THE NOTE: Happening in Vegas

Will what happens in Vegas go to Iowa? (Yes.)

Does Gov. Eliot Spitzer's change of heart bail out Sen. Hillary Rodham Clinton? (No.)

What does it say when a campaign's video is about 11 times more fun than its candidate? (That Mandy Grunwald earns her pay.)

Will Mike Huckabee look as good after his rivals are done unloading on him? (No -- but his rivals won't look so good, either, after Huckabee's done with them.)

Will calling CNN the "Clinton News Network" help Sen. John McCain raise money? (Yes.)

Will that name apply when Clinton's rivals are done with her Thursday night? (Stay tuned.)

More than two weeks after Clinton's Phillies-style stumble in Philadelphia, Thursday's Democratic debate in Las Vegas looms large for Clinton and her major rivals.

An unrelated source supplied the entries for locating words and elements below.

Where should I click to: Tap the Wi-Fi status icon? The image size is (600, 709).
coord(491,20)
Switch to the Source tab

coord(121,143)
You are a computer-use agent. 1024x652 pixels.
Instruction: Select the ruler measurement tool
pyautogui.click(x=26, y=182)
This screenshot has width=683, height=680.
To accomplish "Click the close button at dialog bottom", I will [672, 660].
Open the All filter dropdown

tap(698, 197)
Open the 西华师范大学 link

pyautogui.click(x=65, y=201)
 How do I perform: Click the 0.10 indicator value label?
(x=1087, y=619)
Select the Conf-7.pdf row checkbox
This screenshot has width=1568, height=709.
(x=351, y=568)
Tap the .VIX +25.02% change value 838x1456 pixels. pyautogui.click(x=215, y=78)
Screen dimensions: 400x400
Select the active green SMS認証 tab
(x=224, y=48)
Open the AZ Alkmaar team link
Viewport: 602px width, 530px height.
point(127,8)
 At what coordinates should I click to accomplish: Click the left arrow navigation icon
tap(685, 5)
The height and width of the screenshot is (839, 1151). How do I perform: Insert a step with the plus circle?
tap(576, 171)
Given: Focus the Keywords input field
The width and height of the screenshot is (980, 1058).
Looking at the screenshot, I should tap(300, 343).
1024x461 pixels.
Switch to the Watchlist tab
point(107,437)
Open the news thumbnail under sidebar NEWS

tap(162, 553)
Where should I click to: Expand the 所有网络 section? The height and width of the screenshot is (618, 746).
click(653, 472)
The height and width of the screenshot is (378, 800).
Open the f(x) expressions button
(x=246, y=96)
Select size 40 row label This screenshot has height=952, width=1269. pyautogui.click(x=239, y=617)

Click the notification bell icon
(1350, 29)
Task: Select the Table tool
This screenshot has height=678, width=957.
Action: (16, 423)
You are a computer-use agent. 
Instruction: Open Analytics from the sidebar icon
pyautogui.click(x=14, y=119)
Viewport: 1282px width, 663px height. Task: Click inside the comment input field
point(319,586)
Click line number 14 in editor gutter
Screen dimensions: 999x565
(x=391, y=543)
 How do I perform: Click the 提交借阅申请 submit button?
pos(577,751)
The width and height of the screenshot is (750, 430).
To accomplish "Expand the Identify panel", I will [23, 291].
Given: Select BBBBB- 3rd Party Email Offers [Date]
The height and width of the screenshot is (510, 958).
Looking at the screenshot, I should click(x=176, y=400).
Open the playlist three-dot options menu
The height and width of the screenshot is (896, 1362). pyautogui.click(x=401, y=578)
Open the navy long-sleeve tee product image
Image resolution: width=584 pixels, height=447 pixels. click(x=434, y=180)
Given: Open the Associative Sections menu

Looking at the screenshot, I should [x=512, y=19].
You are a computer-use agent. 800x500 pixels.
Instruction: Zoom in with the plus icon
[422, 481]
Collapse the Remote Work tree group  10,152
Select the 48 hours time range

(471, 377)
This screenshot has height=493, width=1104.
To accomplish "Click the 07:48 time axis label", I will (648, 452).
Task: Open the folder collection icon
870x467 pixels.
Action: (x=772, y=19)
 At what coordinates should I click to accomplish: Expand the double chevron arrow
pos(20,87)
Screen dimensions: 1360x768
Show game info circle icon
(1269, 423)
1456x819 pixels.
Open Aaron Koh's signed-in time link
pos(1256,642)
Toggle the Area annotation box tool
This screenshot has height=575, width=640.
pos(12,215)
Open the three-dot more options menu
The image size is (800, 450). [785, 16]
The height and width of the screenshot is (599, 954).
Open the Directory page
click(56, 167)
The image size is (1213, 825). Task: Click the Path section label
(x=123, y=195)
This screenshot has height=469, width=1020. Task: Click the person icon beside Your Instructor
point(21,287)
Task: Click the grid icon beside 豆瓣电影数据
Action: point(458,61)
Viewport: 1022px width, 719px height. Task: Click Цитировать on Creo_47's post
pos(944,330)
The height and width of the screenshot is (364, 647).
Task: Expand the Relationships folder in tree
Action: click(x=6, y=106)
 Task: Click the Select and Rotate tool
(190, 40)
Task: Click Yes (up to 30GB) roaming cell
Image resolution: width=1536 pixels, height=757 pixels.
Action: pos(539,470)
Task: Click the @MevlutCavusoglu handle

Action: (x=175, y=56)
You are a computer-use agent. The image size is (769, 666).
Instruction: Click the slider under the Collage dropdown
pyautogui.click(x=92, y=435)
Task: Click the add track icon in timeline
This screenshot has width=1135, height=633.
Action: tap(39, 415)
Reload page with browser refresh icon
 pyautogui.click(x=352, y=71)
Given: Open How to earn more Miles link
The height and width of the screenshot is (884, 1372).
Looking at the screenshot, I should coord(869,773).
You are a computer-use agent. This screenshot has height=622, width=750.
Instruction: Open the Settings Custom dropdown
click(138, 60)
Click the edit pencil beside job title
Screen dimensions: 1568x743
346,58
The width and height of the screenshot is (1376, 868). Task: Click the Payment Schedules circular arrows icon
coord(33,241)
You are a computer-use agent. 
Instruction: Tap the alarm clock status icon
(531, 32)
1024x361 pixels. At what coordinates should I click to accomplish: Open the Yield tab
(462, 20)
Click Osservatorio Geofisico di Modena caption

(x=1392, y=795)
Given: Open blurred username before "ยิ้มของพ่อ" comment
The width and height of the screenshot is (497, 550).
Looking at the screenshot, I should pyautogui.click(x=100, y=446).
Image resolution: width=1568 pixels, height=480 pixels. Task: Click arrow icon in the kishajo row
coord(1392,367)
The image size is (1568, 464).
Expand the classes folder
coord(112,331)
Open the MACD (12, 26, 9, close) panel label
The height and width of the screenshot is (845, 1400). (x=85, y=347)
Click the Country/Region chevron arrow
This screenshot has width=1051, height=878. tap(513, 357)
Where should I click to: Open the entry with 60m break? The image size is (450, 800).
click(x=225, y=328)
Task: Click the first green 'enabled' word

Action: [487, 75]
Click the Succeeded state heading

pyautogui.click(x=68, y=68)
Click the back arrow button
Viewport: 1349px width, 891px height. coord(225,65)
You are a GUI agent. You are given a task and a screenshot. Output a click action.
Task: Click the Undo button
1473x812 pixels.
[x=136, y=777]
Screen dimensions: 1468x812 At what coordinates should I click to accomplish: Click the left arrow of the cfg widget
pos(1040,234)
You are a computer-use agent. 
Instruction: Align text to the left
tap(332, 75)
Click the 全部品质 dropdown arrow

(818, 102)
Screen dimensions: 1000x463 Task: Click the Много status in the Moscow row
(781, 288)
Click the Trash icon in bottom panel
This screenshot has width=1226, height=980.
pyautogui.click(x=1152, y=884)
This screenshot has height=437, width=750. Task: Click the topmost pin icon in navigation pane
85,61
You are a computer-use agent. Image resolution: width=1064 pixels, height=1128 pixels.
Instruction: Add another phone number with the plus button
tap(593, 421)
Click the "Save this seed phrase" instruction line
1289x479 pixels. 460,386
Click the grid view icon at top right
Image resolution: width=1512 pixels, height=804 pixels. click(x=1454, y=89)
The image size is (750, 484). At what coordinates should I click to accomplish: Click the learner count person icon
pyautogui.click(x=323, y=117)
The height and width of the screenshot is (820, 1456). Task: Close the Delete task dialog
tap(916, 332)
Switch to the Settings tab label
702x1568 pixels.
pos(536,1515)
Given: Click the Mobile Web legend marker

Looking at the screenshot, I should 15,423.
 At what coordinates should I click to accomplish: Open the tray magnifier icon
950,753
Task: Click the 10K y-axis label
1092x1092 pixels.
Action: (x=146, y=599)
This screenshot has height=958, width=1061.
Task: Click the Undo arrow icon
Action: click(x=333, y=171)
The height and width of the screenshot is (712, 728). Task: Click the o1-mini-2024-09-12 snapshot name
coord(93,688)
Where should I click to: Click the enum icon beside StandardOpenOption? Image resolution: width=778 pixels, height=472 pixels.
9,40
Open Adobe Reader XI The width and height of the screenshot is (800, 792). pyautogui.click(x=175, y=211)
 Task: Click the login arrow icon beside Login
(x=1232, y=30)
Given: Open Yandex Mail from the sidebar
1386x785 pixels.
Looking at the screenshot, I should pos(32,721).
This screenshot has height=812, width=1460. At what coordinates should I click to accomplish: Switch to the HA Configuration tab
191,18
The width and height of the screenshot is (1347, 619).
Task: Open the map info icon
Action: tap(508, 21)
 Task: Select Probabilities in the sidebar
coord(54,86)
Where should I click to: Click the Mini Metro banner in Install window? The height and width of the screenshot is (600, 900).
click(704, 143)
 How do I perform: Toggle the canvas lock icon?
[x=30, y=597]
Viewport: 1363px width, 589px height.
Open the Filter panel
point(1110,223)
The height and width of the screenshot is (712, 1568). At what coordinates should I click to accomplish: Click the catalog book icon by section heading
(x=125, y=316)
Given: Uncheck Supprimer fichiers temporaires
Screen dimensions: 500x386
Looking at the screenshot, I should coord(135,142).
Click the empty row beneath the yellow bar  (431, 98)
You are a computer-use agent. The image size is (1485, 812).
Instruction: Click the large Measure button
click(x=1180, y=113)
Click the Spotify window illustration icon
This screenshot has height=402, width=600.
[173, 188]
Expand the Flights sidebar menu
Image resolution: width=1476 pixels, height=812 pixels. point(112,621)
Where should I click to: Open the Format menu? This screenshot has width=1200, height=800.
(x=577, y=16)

If the campaign is "Rocky" -- and, as Sen. Barack Obama suggests -- Clinton is Apollo Creed, the champ's been knocked off balance, is trying to tune out the taunts, and is reminding herself that these kids don't belong in the same ring with her.

But Obama, D-Ill., and former senator John Edwards, D-N.C., have their own trite movie plots to follow.

If this was "Hoosiers," they've just arrived at the moment when Gene Hackman measured the court. Yes indeed, they do belong on the same playing surface as the very human Team Clinton.

If all of this was part of the predictable narrative of the Democratic primary, that doesn't make the Las Vegas debate any less important: What happens Thursday night will shape perceptions through Thanksgiving week and beyond, in the closing window before Iowa.

"As Clinton (N.Y.), the front-runner for the Democratic presidential nomination, seeks to solidify her position atop the race, her main rivals are reshaping the arguments for their candidacies and sparking a broader debate about the future of their party," Alec MacGillis and Perry Bacon Jr. write in The Washington Post.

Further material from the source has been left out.